Hence, if you are of the mind that MPs don’t do what it says on their tins, then they aren’t worth what Americans dub a mess of beans, irrespective of what’s in their wage packet.
The constant thorn plaguing their worth, however, is how can it be gauged. GPs, teachers, even us journos, have weighable pay scales, with family doctors and secondary school heads often now receiving in excess of £100,000 p.a.
But wage inflation in parts of the UK public sector has been rife in recent years yet, somehow or another, parliamentarians have fallen by the financial wayside.
Once the case was MPs pay was set at 2.25 times the average national wage. So, given today’s guestimate of that is £25K, then the £66,000 they currently trouser would seem bountiful.
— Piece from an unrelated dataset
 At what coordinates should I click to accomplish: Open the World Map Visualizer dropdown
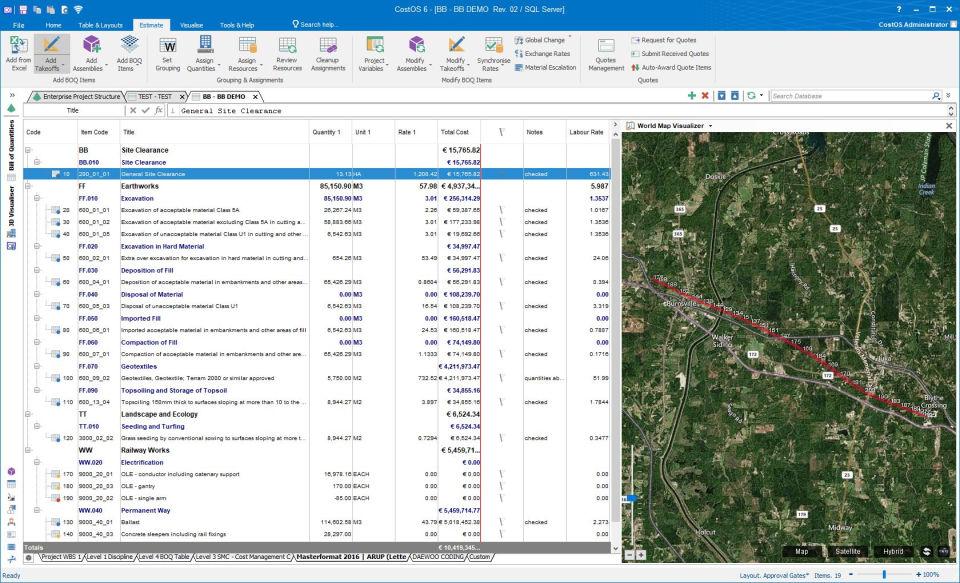(710, 126)

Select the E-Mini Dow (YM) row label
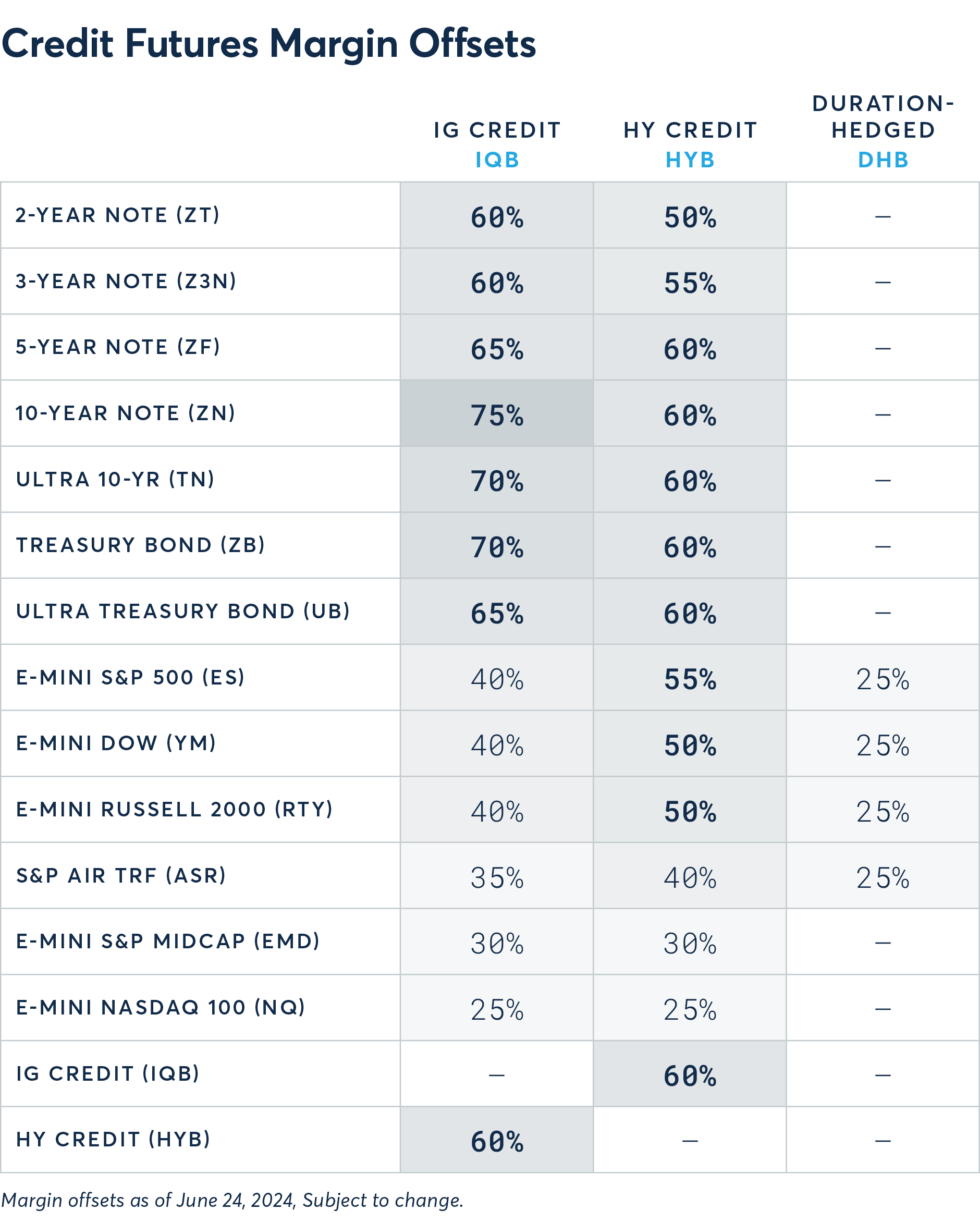coord(116,743)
But living in London – as they do part or full-time – is increasingly costly and, following the Daily Telegraph lifting the lid on parliamentary expenses scams in 2009, now even the usual suspects are more circumspect about making fanciful claims, like for constructing a duck house or cleaning one’s moat on one’s castle.
An alternative solution would be to link MPs’ remuneration to those in similar circumstances, but that’s likely to ignite further fury.
US Congressmen, for instance, receive the dollar equivalent of £126,000 – plus exes British MPs would swim the Atlantic for – while Members of the European Parliament scoop a basic €96,000 (circa £80,000), along with €304 (£255) a day simply for clocking in.
As regards national legislatures across Western Europe, French senators fair worst, though perks – such as mini-interest mortgages and a penchant for ‘slush’ funds – act as tax-free incentives.
Contrarily, Italian politicos top the pay league, presumably on the basis that ‘bunga-bunga’ parties and nubile companions don’t come cheap.
So, as it transpires, British MPs enjoy middling pay by comparison and many could bag considerably more elsewhere, even if it meant a sacrifice in kudos.
Meanwhile, methinks there’s more than a little posturing, politicking and PR going on in their display of ‘we’re all in this together’ martyrdom.
For a start, in the wake of the Telegraph’s revelations, MPs demanded an impartial arbiter to oversee their conditions of employment and they got precisely that with IPSA.
Now, apparently, it isn’t fit for purpose, forcing some blustering members to act like turkeys voting for Christmas.
However, there are salient caveats in IPSA’s award, which are conveniently lost in the foggy brouhaha: MPs pensions, allowances and golden goodbyes will all be trimmed, reducing the actual cost of running parliament by £2.2-million a year.
I can only imagine some of the most vocal anti-pay rise crusaders – such as lone Green Party MP, Caroline Lucas, who seems green in more ways than one – neglected to read IPSA’s small print, before sounding off as holier-than-thou.
So, no, I don’t think £74,000 a year is an indecent sum for an MP to earn and, based on merit, many are worthy of even more.
Besides, in the real world talent follows the money and I’ve no wish to turn the clock back to pre-1911 – before MPs were first paid – when politics was just a rich man’s sport.
I want quality, not quantity and genuine people with deep experience of life to represent me, not a privileged few, for whom parliament is a passport to power and a gong, or spotty nerds, straight up from Oxbridge, who’ve never done a day’s hard toil in their little lives.
If paying MPs an extra 11% achieves those aims, it will be cash well spent.